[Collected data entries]
********
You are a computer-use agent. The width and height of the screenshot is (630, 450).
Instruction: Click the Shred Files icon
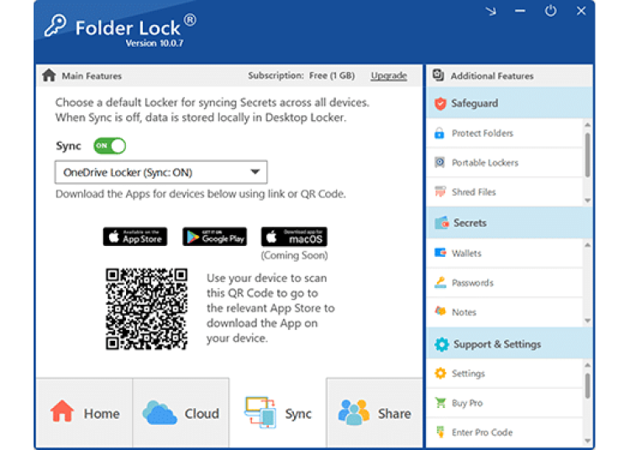[439, 192]
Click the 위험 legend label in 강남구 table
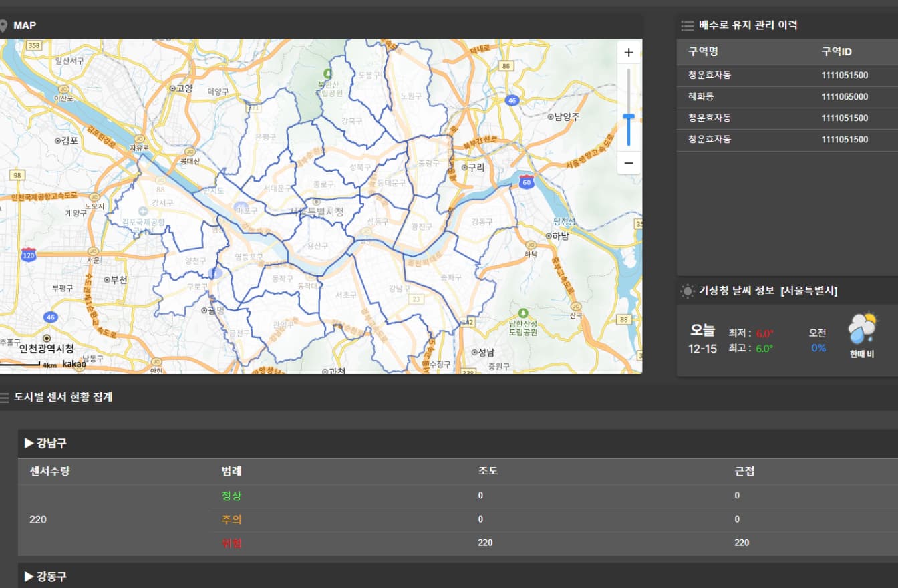 pos(231,543)
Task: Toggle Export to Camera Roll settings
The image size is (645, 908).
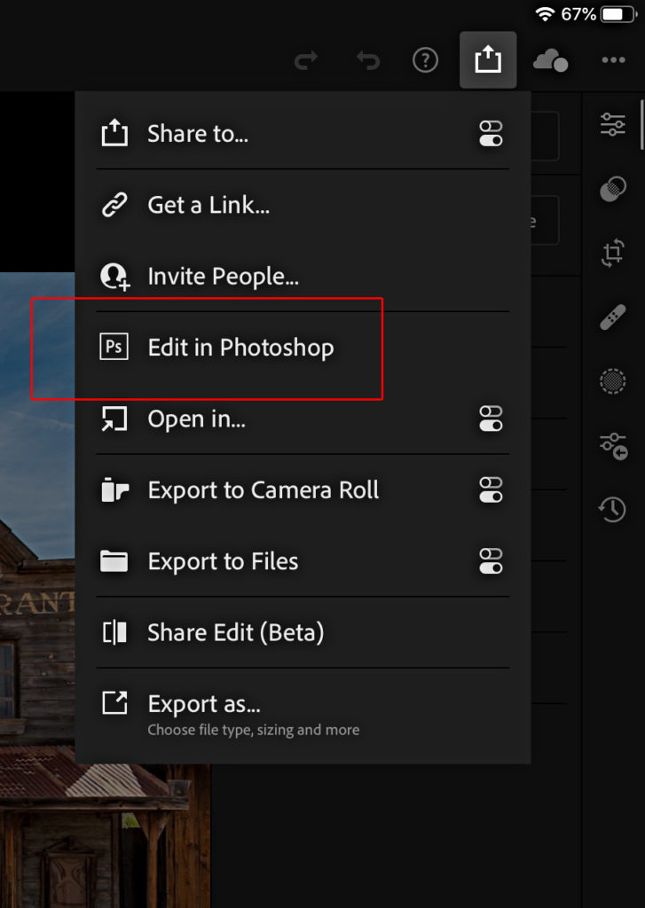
********
Work instructions
Copy each record exactly. Leave any images out of the copy.

Answer space
You are a computer-use agent. The width and height of the screenshot is (630, 450).
Instruction: Click the Shred Files icon
[439, 192]
Click the 위험 legend label in 강남구 table
 pos(231,543)
Task: Toggle Export to Camera Roll settings
The image size is (645, 908).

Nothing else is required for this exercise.